Wednesday, March 8, 2017

Where Do I Live?

They left last week; the grand-babies.
Going back to live near the other grandparents.  I have told myself it is good.  We need to share.  
But, I know there will be so many moments like this one that I will miss...

We were getting ready to go for a chilly walk along the rocky coastline at Saltwater State Park.  Her arms were entwined behind her back.  She twisted at the waist, back and forth and smiled at me.
"I'm ready to go Papa."
I sized her up.  
Sox and shoes on.  
Jacket too. 
She was ready.
I looked down at her shoes again and thought back to what seemed only a few weeks ago, and said, 
"You get your shoes on the right feet all the time now don't you!?"
She nodded and smiled again, and then said, "Remember, you told me that time at the beach that the toes always point in.  So, now I got it and I won't pinch my feet anymore."
"Yep," I said with an affirmative nod.
Then, I put my hand on her shoulder, steering her toward the doorway, and we left the house.

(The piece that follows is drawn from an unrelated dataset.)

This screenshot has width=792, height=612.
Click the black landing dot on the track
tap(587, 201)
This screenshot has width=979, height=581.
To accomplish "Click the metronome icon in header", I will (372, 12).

There have been many times that the lesson didn't stick.
There were many approaches.
Gentle.
Urgent.
Diplomatic.
Reasonable.
Bargaining.
Joking.
Fear-tactics.
Prodding.
Near-begging.
Warning.
Contemplative.
Comparative.
I've tried them all.

The hard part is that the recipe for successful teaching seldom repeats.  At least not with this one.  She will look into my eyes and I into hers and I will think there is a connection that will produce understanding...and change.
But it's not always so.  There is a flicker in the eye, followed by a head-tilt, then busy hands or feet or both and I know that my lecture fell on deaf ears.
AND I love her.
AND she loves me.
AND... she does whatever she wants.

It's easy to be an upset Papa when that happens; to be grumpy, but it's no fun.  Especially, when the sun is shining and our shoes are on and the outdoors is calling us toward adventure.  So, what do I do with the frustration that comes when my wisdom gets treated like a branch of broccoli on her dinner plate, and is pushed to the side in favor of....well...anything else?

Instead of trying to answer this question I have been drawn to another.
What does Christ do when I have responded to his wisdom in the same fashion?
I wonder how often he has used all of the methods listed above:  Gentle words, urgent words, words of warning, words of reason....and still I have chosen my own way above his.  Why?

I think it has do to with where I live...

I'm not talking about geography.  I'm talking about my heart.
There are words we use in the church, but only sometimes.
And we speak them with our head bowed usually.
Surrender. 
          Consecration.  
                             Repentance.  
                                             Submission.
                                                               Contrition.
They relate to our ability first to hear and second to yield to the voice of Christ in us.
They relate to our ability to "stay clay" in his hands; moldable to whatever shape he is wanting to fashion us into.
The truth is that sometimes, I struggle against, instead of yielding unto that work.  There is something in me that wants to be done with that process; wants for the work of repentance to be completed.
The actions of my will at that point are: 
                                           debate...defense...reaction...posturing.
The actions of my will when I'm living in repentance, are:
                                                         listening... open... responding...learning.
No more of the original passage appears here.